■ Stated exercise: Please return everything from the start of the items below down to the line containing "will tap(159, 189).", both ends included, reproducing each line unchanged.

** begin Record extracts **

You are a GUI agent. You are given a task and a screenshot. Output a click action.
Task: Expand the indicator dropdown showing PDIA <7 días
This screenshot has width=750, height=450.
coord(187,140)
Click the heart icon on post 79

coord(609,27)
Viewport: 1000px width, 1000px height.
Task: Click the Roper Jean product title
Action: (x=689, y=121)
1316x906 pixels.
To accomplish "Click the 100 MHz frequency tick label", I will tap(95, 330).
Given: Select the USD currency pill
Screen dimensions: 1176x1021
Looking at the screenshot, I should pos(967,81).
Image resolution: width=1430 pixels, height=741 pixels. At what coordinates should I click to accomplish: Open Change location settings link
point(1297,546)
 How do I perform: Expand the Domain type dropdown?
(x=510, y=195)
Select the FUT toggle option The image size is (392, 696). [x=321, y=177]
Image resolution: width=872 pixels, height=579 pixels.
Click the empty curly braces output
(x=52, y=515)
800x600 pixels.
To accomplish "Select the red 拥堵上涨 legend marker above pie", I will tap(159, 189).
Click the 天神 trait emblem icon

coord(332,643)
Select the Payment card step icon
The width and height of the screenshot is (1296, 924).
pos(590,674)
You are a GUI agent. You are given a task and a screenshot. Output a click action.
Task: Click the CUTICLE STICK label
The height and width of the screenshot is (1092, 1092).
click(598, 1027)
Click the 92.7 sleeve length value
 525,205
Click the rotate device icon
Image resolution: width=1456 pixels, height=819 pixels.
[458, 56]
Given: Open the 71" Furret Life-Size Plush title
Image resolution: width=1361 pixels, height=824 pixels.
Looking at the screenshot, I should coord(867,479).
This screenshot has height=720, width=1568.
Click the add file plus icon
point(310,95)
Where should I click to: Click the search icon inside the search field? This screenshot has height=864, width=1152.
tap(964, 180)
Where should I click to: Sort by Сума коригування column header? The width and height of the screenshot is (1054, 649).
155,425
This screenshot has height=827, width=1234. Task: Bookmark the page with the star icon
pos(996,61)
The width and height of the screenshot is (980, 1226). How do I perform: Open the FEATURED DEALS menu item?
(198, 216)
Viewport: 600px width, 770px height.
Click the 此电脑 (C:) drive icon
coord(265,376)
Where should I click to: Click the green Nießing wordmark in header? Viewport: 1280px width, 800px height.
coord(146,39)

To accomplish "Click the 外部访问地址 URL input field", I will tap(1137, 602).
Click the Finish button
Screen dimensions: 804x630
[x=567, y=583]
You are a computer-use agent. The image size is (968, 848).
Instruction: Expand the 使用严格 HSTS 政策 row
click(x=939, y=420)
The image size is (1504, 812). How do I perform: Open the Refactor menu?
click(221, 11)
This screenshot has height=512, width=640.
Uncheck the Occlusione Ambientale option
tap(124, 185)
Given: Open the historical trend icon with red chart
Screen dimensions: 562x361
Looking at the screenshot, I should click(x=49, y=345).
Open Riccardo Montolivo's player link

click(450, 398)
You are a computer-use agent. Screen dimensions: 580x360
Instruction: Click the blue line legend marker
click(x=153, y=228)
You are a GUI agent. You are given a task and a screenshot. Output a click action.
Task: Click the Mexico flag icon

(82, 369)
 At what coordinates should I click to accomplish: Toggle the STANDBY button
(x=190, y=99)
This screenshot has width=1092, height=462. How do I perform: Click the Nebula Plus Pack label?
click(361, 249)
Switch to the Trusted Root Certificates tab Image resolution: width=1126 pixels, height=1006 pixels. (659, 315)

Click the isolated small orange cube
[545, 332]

** end Record extracts **

■ Written solution:
You are a GUI agent. You are given a task and a screenshot. Output a click action.
Task: Expand the indicator dropdown showing PDIA <7 días
This screenshot has width=750, height=450.
coord(187,140)
Click the heart icon on post 79

coord(609,27)
Viewport: 1000px width, 1000px height.
Task: Click the Roper Jean product title
Action: (x=689, y=121)
1316x906 pixels.
To accomplish "Click the 100 MHz frequency tick label", I will tap(95, 330).
Given: Select the USD currency pill
Screen dimensions: 1176x1021
Looking at the screenshot, I should pos(967,81).
Image resolution: width=1430 pixels, height=741 pixels. At what coordinates should I click to accomplish: Open Change location settings link
point(1297,546)
 How do I perform: Expand the Domain type dropdown?
(x=510, y=195)
Select the FUT toggle option The image size is (392, 696). [x=321, y=177]
Image resolution: width=872 pixels, height=579 pixels.
Click the empty curly braces output
(x=52, y=515)
800x600 pixels.
To accomplish "Select the red 拥堵上涨 legend marker above pie", I will tap(159, 189).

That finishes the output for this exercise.